--- EXERCISE DETAILS ---
Without the images, repeat every line of the listing exactly.

--- STUDY MATERIAL ---
....................

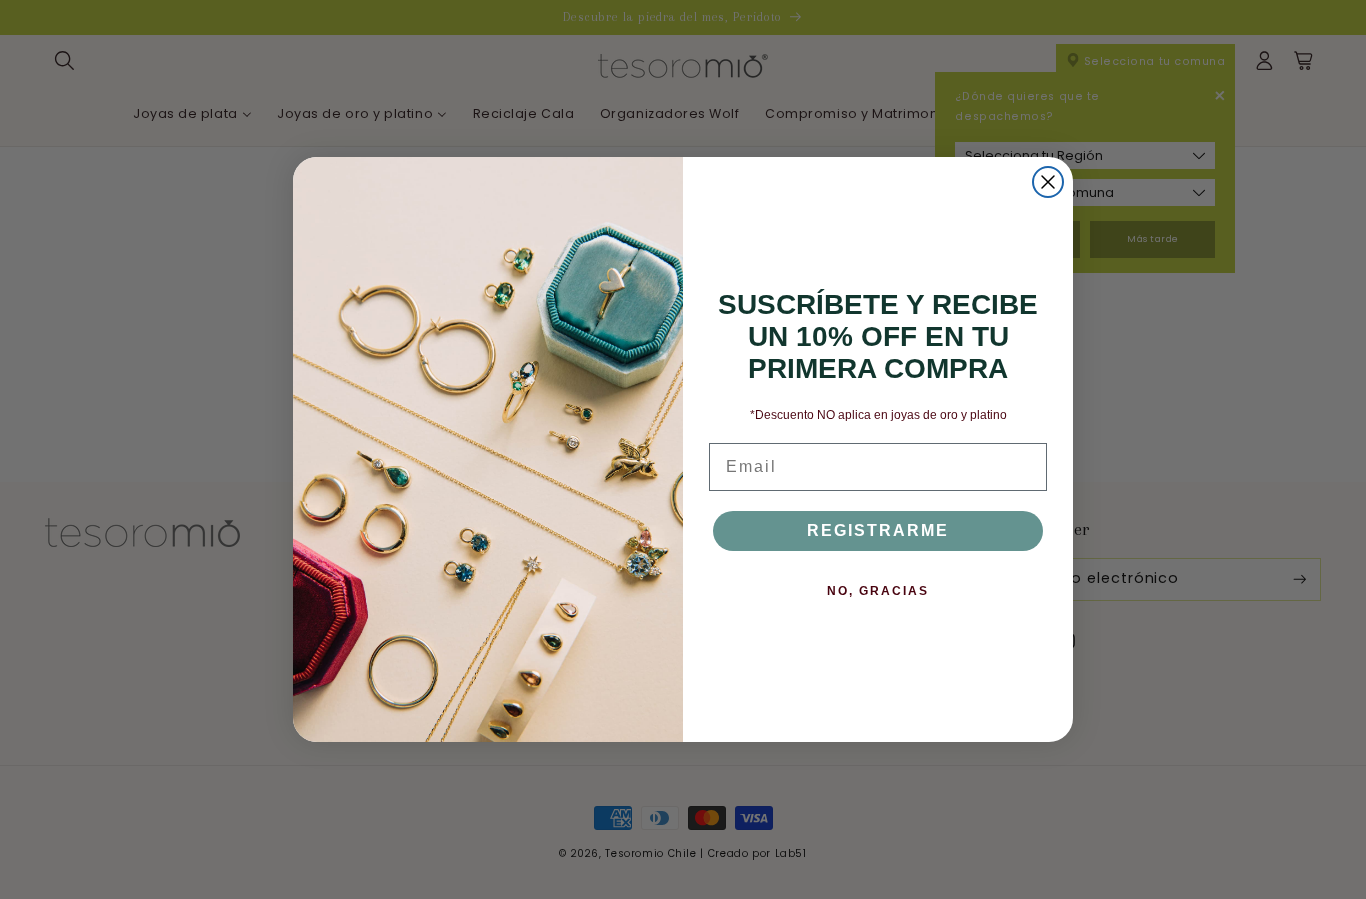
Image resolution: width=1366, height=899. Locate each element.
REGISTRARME (878, 530)
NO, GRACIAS (878, 591)
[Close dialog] (1048, 182)
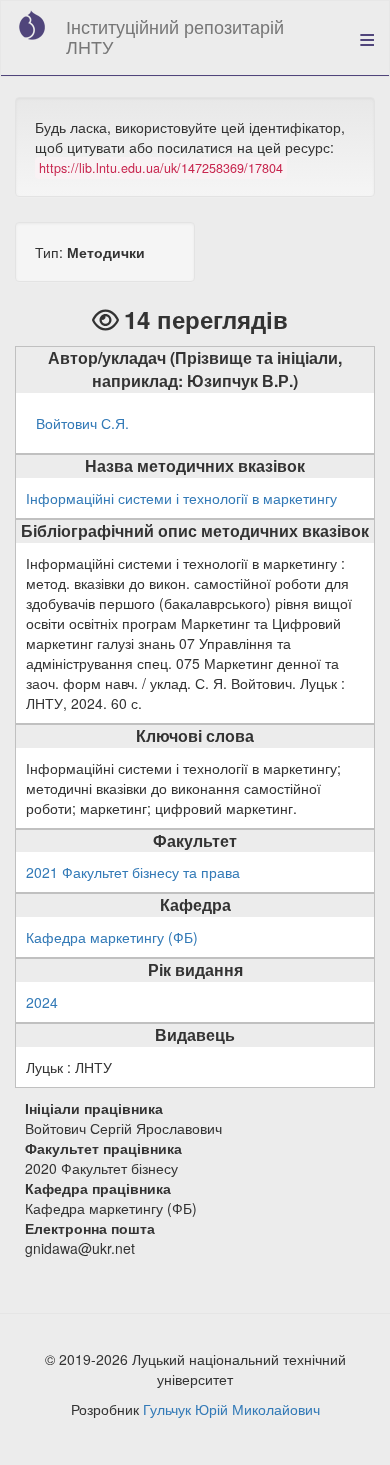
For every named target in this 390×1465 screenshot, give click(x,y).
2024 (42, 1002)
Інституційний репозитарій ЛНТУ (175, 36)
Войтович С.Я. (82, 423)
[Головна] (32, 25)
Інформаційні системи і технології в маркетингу (181, 498)
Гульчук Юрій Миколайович (231, 1409)
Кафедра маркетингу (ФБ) (112, 937)
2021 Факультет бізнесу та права (133, 872)
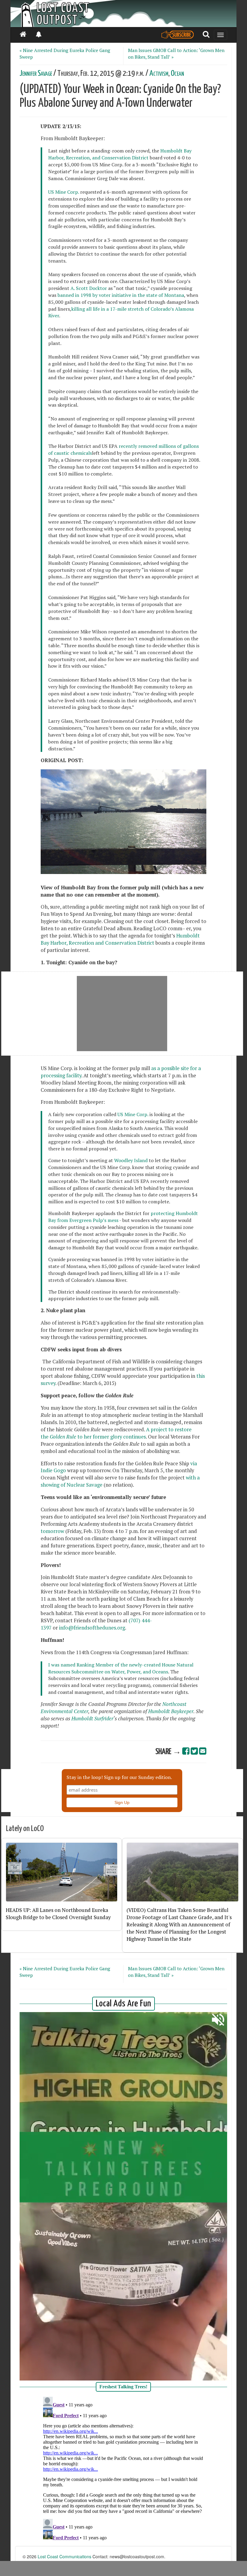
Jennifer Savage (36, 73)
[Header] (123, 13)
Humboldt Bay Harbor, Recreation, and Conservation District (120, 154)
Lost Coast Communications (64, 2556)
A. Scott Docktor (88, 288)
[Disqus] (123, 2469)
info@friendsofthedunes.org (92, 1627)
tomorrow (52, 1531)
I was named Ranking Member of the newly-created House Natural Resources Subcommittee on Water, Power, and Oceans (120, 1668)
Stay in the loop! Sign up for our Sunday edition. (119, 1777)
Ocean (177, 73)
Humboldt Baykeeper (170, 1711)
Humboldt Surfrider (92, 1718)
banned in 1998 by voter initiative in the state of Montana (121, 295)
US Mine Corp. (63, 192)
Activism (158, 73)
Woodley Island (131, 1160)
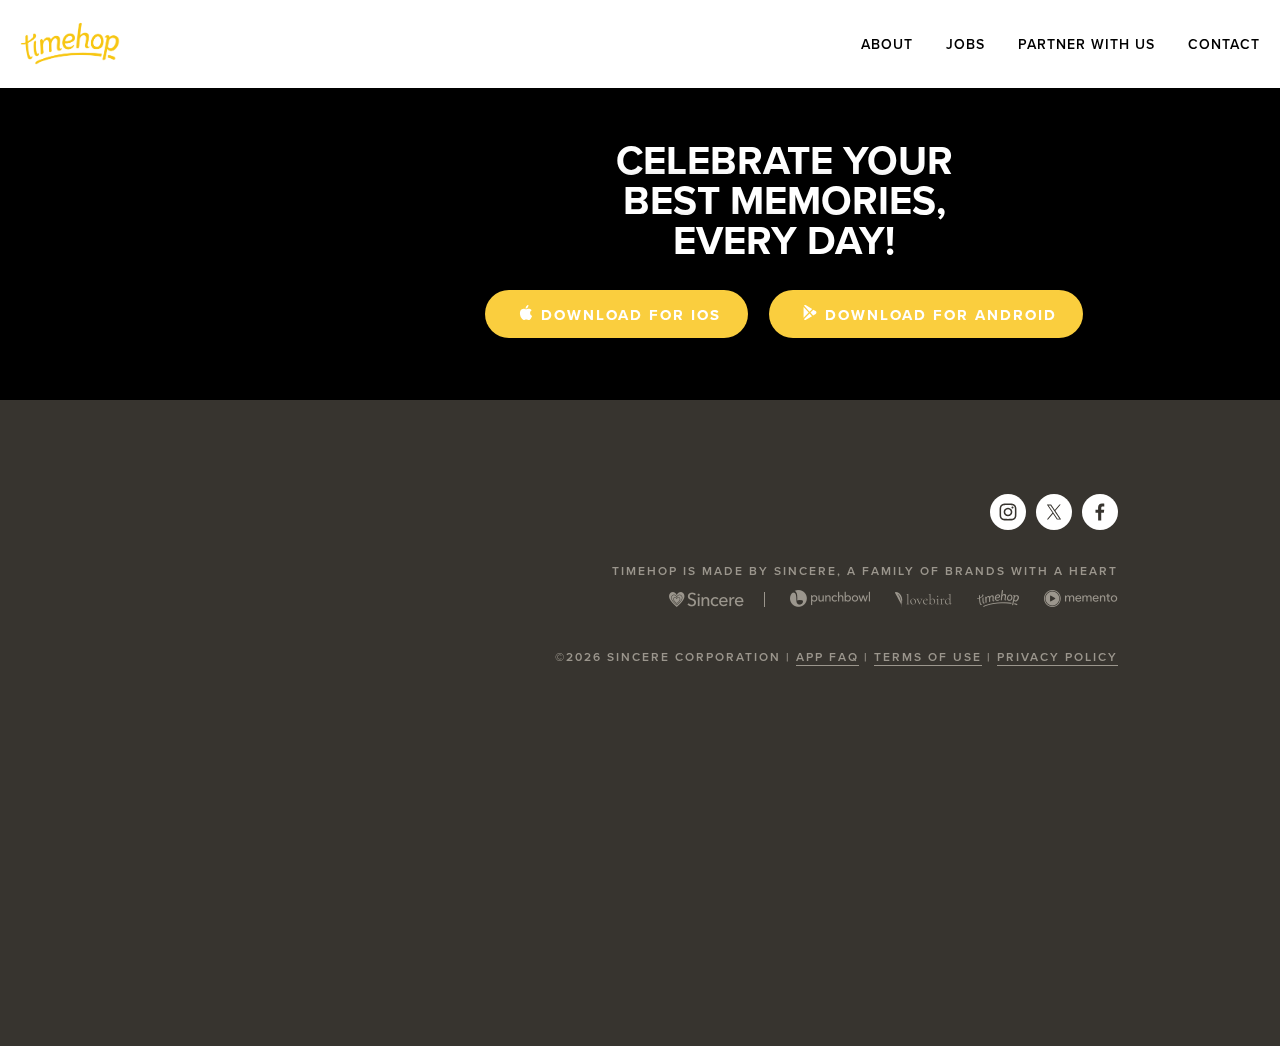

....................

--- SOLUTION TO THIS PROBLEM ---
Image resolution: width=1366, height=899. Locate each element.
REGISTRARME (878, 530)
NO, GRACIAS (878, 591)
[Close dialog] (1048, 182)
For every named target in this 390×1465 screenshot, give click(x,y).
2024 (42, 1002)
Інституційний репозитарій ЛНТУ (175, 36)
Войтович С.Я. (82, 423)
[Головна] (32, 25)
Інформаційні системи і технології в маркетингу (181, 498)
Гульчук Юрій Миколайович (231, 1409)
Кафедра маркетингу (ФБ) (112, 937)
2021 Факультет бізнесу та права (133, 872)
Jennifer Savage (36, 73)
[Header] (123, 13)
Humboldt Bay Harbor, Recreation, and Conservation District (120, 154)
Lost Coast Communications (64, 2556)
A. Scott Docktor (88, 288)
[Disqus] (123, 2469)
info@friendsofthedunes.org (92, 1627)
tomorrow (52, 1531)
I was named Ranking Member of the newly-created House Natural Resources Subcommittee on Water, Power, and Oceans (120, 1668)
Stay in the loop! Sign up for our Sunday edition. (119, 1777)
Ocean (177, 73)
Humboldt Baykeeper (170, 1711)
Humboldt Surfrider (92, 1718)
banned in 1998 by voter initiative in the state of Montana (121, 295)
US Mine Corp. (63, 192)
Activism (158, 73)
Woodley Island (131, 1160)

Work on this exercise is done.